Directive A: From the Victim Support passage below, list every example it gives of practical help the charity provides to victims.
Directive B: Retype the part of the Victim Support passage below that starts at "Supportline A free" and ends at "08 16 89 111.".

Excerpt to read:
-- BEGIN --

Victim Support is an independent charity in England and Wales that provides specialist practical and emotional support to victims and witnesses of crime.

Activities
Support for victims of crime Trained volunteers and employees offer free and confidential practical and emotional support to victims and witnesses of crime. In 2017, the charity had contact with over 800,000 victims of crime across England and Wales to offer information and support. As well as emotional support the charity provides victims with practical help, such as making their home secure after a burglary, applying for compensation, help with re-housing or accessing mental health and other specialised services through the NHS.
Supportline A free 24/7 telephone helpline offering confidential support and advice to anyone affected by crime in England and Wales - 08 08 16 89 111.

-- END --

Information shown:
-- BEGIN --

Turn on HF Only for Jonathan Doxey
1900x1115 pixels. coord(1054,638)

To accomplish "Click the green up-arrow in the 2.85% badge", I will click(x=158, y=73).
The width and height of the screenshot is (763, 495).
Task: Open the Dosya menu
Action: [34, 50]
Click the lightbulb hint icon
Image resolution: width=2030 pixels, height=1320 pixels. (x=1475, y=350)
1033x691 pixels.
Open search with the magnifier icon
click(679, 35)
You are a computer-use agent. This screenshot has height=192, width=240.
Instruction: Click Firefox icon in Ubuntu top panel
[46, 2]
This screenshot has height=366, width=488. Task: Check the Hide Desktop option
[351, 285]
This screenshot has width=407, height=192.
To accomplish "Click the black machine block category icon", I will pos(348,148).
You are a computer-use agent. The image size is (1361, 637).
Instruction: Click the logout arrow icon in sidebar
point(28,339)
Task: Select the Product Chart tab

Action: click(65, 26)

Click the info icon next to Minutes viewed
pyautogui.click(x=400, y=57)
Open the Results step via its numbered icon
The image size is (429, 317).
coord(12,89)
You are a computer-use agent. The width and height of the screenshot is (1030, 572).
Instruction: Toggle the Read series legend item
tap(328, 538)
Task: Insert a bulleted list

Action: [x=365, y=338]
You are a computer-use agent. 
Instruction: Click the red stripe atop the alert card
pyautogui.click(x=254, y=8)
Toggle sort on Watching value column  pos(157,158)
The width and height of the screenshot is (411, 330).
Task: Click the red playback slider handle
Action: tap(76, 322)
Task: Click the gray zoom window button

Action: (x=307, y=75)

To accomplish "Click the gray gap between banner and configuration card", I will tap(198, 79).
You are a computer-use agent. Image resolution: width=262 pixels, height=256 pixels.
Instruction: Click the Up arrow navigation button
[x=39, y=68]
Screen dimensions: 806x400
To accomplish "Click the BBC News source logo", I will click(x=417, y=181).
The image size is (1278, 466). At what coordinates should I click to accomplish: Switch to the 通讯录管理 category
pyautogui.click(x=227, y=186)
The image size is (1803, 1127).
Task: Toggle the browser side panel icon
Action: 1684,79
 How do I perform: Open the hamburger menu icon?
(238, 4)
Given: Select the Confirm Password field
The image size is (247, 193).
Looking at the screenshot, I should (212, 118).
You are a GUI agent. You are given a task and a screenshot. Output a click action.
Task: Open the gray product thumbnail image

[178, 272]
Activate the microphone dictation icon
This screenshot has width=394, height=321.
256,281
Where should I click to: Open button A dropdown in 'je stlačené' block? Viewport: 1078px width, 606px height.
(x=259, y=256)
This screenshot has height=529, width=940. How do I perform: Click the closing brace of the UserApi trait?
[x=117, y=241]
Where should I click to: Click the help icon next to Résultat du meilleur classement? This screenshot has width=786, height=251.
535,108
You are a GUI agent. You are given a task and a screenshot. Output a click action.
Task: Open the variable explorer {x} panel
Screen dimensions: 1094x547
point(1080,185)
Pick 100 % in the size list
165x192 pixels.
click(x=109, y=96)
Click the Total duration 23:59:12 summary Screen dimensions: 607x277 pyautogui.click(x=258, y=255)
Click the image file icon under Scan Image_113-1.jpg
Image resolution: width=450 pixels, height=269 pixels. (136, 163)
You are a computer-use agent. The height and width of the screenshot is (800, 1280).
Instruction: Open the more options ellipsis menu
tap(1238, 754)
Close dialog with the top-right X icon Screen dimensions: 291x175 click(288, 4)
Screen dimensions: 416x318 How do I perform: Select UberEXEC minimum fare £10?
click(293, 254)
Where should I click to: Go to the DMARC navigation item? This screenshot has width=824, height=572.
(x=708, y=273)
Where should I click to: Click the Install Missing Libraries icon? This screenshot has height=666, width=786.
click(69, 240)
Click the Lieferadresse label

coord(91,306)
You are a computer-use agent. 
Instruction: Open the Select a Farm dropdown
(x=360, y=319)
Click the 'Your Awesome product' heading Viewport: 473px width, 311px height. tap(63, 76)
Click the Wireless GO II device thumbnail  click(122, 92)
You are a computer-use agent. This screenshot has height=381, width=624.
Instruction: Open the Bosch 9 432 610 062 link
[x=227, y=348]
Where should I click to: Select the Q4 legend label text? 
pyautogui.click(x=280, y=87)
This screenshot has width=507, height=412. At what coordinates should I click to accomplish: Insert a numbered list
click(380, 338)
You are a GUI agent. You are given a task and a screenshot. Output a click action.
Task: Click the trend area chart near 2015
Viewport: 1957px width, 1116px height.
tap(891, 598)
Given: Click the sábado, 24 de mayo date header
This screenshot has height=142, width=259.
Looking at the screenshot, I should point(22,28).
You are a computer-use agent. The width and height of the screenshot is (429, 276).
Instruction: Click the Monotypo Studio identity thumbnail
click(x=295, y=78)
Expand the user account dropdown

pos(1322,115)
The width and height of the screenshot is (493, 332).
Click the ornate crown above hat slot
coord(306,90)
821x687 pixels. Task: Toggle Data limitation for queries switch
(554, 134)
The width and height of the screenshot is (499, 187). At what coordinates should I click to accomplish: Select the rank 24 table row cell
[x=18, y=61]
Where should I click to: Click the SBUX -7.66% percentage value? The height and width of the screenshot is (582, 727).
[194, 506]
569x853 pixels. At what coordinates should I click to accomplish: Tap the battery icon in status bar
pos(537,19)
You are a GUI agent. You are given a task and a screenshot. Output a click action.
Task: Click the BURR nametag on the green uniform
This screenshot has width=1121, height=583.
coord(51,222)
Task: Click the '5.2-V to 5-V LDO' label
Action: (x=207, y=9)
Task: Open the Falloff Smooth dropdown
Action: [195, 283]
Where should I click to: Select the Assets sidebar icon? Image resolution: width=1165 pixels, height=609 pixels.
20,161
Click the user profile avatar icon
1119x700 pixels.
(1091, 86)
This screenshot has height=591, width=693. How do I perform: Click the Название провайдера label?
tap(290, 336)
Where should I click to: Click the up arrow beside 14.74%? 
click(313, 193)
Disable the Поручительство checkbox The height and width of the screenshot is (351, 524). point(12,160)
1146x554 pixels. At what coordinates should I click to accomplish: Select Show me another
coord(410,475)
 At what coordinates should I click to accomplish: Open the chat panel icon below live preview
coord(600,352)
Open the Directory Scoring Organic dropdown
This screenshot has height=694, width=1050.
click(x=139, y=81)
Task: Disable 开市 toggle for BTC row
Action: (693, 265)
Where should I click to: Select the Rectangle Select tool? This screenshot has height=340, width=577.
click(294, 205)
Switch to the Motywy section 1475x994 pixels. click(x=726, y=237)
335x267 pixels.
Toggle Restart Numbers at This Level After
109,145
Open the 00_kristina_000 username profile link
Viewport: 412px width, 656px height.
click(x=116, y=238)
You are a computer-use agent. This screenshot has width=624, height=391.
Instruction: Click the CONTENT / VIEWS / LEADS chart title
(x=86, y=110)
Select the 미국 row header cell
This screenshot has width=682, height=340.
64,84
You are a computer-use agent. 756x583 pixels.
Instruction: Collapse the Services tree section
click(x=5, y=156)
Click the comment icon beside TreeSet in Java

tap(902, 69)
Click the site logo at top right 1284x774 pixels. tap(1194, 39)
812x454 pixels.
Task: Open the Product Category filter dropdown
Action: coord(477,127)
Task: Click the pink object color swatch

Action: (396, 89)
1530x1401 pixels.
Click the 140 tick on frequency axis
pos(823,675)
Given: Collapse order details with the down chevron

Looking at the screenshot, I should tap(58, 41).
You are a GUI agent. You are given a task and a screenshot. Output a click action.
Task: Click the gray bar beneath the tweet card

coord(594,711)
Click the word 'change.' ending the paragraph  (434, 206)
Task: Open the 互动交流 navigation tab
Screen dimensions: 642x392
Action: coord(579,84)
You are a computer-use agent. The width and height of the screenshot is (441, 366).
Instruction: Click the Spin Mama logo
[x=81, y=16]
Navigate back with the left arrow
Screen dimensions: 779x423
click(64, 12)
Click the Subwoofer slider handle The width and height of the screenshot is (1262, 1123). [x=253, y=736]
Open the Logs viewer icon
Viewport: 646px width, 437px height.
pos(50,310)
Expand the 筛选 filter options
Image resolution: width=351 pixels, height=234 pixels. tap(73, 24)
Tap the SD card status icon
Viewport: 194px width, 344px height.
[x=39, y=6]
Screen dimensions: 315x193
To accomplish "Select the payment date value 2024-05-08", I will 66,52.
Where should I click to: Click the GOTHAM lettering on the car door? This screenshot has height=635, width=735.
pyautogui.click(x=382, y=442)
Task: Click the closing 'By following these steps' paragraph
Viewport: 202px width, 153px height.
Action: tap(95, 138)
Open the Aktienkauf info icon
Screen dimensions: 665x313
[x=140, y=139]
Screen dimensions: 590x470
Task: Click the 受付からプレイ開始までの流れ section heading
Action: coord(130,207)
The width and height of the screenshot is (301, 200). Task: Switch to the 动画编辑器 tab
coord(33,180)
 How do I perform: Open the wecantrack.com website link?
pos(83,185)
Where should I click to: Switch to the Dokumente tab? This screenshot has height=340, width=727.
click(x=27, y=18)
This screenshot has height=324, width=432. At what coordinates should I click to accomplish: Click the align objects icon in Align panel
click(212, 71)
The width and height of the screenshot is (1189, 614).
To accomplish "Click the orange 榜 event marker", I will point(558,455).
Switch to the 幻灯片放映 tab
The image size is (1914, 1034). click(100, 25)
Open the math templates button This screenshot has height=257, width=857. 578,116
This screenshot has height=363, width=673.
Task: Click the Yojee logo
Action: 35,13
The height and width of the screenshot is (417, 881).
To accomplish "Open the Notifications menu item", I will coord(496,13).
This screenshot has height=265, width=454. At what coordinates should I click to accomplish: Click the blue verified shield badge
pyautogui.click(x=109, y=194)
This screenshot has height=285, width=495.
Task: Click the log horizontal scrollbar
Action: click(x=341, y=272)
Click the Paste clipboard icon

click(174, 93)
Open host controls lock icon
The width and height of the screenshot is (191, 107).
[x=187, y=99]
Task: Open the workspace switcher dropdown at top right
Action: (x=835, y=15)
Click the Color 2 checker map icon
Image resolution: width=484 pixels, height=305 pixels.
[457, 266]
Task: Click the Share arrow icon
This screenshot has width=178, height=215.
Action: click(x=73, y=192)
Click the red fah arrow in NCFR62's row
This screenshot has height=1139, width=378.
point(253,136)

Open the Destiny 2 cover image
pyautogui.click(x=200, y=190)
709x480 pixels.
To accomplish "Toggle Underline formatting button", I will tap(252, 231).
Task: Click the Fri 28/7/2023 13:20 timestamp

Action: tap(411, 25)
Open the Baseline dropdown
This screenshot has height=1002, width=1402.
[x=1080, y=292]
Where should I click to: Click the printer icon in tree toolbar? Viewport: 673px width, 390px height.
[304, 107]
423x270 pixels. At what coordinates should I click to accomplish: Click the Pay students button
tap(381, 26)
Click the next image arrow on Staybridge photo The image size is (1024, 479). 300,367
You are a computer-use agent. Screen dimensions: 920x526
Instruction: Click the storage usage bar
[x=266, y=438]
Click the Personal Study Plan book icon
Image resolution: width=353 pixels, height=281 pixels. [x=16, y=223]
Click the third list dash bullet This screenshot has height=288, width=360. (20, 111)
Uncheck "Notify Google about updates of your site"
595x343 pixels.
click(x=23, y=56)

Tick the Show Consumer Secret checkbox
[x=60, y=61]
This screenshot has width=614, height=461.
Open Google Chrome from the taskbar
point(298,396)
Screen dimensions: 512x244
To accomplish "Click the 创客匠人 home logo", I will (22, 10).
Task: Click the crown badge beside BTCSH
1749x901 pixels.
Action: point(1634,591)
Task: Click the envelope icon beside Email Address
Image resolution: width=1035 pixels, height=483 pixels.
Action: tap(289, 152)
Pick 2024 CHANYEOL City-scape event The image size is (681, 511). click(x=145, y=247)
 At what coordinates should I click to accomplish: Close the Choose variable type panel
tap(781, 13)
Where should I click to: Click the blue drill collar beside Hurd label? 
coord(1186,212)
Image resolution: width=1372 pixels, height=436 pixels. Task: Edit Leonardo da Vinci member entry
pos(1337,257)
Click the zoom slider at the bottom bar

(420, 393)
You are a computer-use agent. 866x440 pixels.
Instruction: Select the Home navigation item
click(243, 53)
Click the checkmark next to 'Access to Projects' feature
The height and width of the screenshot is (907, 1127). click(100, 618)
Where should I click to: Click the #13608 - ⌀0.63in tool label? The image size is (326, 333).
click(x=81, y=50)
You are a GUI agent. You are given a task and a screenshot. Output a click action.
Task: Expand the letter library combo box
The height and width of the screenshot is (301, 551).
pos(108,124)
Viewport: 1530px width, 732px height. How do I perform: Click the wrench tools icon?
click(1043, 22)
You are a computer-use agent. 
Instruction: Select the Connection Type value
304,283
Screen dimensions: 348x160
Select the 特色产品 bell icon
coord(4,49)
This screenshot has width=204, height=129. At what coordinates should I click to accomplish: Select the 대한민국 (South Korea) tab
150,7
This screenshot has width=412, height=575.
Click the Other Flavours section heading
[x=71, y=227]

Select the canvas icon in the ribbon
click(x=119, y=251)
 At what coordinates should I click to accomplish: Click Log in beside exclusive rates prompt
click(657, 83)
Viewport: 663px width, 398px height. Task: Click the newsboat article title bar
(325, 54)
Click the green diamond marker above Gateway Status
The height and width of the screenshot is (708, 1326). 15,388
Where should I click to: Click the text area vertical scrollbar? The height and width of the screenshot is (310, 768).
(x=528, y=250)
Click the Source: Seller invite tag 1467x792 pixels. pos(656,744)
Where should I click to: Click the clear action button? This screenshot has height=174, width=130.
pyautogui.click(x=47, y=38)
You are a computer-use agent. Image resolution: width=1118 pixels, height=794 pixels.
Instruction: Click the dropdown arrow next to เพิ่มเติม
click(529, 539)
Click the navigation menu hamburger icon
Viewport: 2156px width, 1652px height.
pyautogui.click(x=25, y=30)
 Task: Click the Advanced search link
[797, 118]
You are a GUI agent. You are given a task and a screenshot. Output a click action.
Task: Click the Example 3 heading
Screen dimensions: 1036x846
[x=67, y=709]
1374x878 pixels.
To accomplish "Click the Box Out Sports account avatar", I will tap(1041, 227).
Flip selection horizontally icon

-- END --

Exercise response A:
- Making their home secure after a burglary
- Applying for compensation
- Help with re-housing
- Accessing mental health and other specialised services through the NHS

Exercise response B:
Supportline A free 24/7 telephone helpline offering confidential support and advice to anyone affected by crime in England and Wales - 08 08 16 89 111.